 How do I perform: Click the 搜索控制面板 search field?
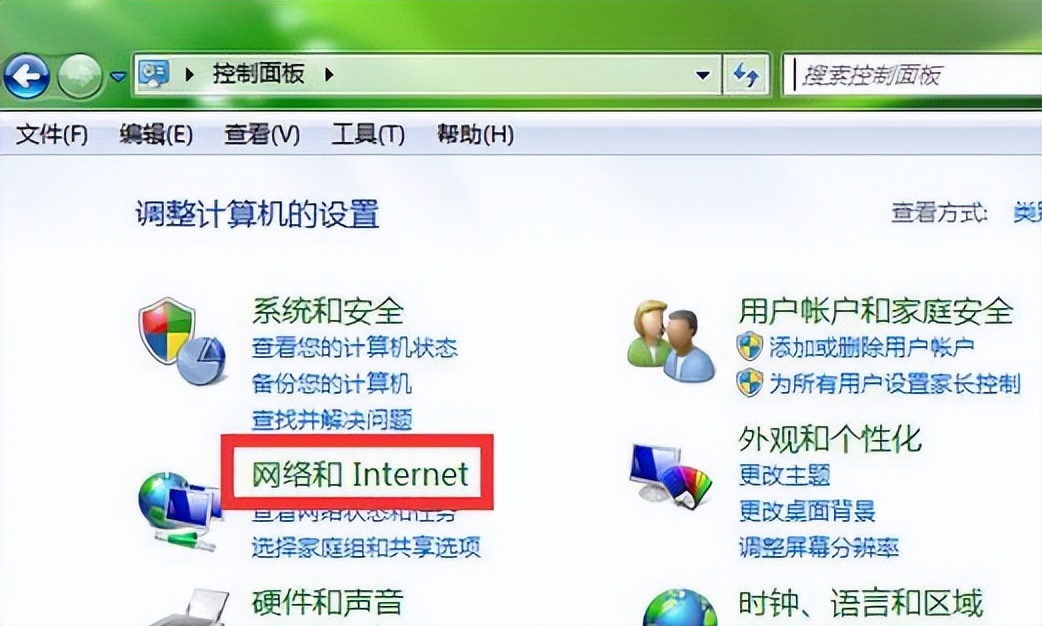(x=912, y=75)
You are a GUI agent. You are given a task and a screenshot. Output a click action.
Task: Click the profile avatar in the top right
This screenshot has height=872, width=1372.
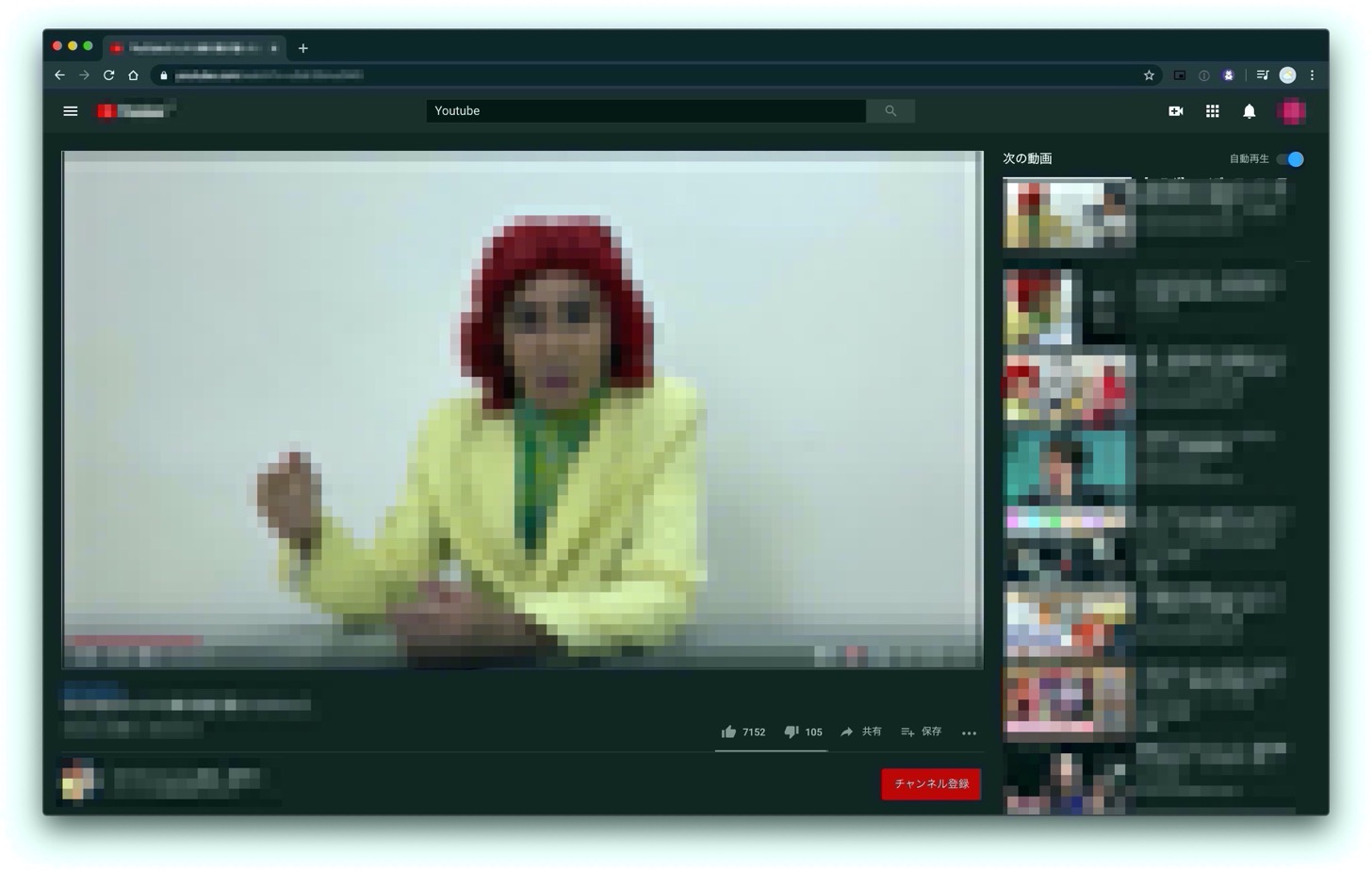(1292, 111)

═══

TASK TO COMPLETE. Every line of the data should be transcribed exactly. Omit the images.

SOLVED PROBLEM.
 How do I perform: Click the 搜索控制面板 search field?
(x=912, y=75)
You are a GUI agent. You are given a task and a screenshot. Output a click action.
Task: Click the profile avatar in the top right
This screenshot has height=872, width=1372.
(1292, 111)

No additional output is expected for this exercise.